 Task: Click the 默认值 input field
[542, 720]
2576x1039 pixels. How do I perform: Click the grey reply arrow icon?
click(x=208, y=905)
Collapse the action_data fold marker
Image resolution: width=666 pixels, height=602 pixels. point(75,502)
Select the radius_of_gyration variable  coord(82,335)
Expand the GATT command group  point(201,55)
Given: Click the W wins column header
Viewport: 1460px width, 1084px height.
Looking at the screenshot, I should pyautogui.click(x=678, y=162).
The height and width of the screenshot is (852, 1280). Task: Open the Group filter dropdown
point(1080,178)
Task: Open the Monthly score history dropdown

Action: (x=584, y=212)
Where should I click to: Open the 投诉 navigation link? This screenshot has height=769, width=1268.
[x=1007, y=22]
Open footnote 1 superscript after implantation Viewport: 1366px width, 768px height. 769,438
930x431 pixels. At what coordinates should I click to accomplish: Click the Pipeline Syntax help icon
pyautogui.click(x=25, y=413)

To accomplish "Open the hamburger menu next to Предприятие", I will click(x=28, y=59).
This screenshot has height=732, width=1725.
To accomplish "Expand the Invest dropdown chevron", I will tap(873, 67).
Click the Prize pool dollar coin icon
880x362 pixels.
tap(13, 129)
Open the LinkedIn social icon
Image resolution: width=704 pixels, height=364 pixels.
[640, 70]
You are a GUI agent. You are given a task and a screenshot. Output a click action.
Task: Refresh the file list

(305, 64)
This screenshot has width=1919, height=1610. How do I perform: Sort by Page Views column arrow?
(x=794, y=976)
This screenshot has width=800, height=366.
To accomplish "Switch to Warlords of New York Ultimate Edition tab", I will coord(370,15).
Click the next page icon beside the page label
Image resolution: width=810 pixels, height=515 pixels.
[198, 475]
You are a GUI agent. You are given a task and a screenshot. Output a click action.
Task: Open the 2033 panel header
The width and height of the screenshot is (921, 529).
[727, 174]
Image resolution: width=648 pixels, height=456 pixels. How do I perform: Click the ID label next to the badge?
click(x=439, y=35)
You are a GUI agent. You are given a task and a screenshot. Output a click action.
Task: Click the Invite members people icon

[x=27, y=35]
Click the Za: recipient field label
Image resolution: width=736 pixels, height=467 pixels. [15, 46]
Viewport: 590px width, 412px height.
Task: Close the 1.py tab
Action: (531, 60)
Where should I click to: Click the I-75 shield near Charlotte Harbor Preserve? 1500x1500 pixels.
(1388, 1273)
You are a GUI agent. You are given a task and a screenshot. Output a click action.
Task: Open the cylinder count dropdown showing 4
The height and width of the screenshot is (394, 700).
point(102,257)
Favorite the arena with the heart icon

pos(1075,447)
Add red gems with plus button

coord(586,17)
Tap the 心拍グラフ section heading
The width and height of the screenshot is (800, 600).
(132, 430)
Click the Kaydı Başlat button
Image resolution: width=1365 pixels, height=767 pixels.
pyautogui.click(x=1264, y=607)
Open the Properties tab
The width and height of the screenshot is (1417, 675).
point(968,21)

What you are asked to do
Line by line, output the listing above without alteration.

Answer space
 Task: Click the 默认值 input field
[542, 720]
2576x1039 pixels. How do I perform: Click the grey reply arrow icon?
click(x=208, y=905)
Collapse the action_data fold marker
Image resolution: width=666 pixels, height=602 pixels. point(75,502)
Select the radius_of_gyration variable  coord(82,335)
Expand the GATT command group  point(201,55)
Given: Click the W wins column header
Viewport: 1460px width, 1084px height.
Looking at the screenshot, I should pyautogui.click(x=678, y=162).
The height and width of the screenshot is (852, 1280). Task: Open the Group filter dropdown
point(1080,178)
Task: Open the Monthly score history dropdown

Action: (x=584, y=212)
Where should I click to: Open the 投诉 navigation link? This screenshot has height=769, width=1268.
[x=1007, y=22]
Open footnote 1 superscript after implantation Viewport: 1366px width, 768px height. 769,438
930x431 pixels. At what coordinates should I click to accomplish: Click the Pipeline Syntax help icon
pyautogui.click(x=25, y=413)

To accomplish "Open the hamburger menu next to Предприятие", I will click(x=28, y=59).
This screenshot has height=732, width=1725.
To accomplish "Expand the Invest dropdown chevron", I will tap(873, 67).
Click the Prize pool dollar coin icon
880x362 pixels.
tap(13, 129)
Open the LinkedIn social icon
Image resolution: width=704 pixels, height=364 pixels.
[640, 70]
You are a GUI agent. You are given a task and a screenshot. Output a click action.
Task: Refresh the file list

(305, 64)
This screenshot has width=1919, height=1610. How do I perform: Sort by Page Views column arrow?
(x=794, y=976)
This screenshot has width=800, height=366.
To accomplish "Switch to Warlords of New York Ultimate Edition tab", I will coord(370,15).
Click the next page icon beside the page label
Image resolution: width=810 pixels, height=515 pixels.
[198, 475]
You are a GUI agent. You are given a task and a screenshot. Output a click action.
Task: Open the 2033 panel header
The width and height of the screenshot is (921, 529).
[727, 174]
Image resolution: width=648 pixels, height=456 pixels. How do I perform: Click the ID label next to the badge?
click(x=439, y=35)
You are a GUI agent. You are given a task and a screenshot. Output a click action.
Task: Click the Invite members people icon

[x=27, y=35]
Click the Za: recipient field label
Image resolution: width=736 pixels, height=467 pixels. [15, 46]
Viewport: 590px width, 412px height.
Task: Close the 1.py tab
Action: (531, 60)
Where should I click to: Click the I-75 shield near Charlotte Harbor Preserve? 1500x1500 pixels.
(1388, 1273)
You are a GUI agent. You are given a task and a screenshot. Output a click action.
Task: Open the cylinder count dropdown showing 4
The height and width of the screenshot is (394, 700).
point(102,257)
Favorite the arena with the heart icon

pos(1075,447)
Add red gems with plus button

coord(586,17)
Tap the 心拍グラフ section heading
The width and height of the screenshot is (800, 600).
(132, 430)
Click the Kaydı Başlat button
Image resolution: width=1365 pixels, height=767 pixels.
pyautogui.click(x=1264, y=607)
Open the Properties tab
The width and height of the screenshot is (1417, 675).
point(968,21)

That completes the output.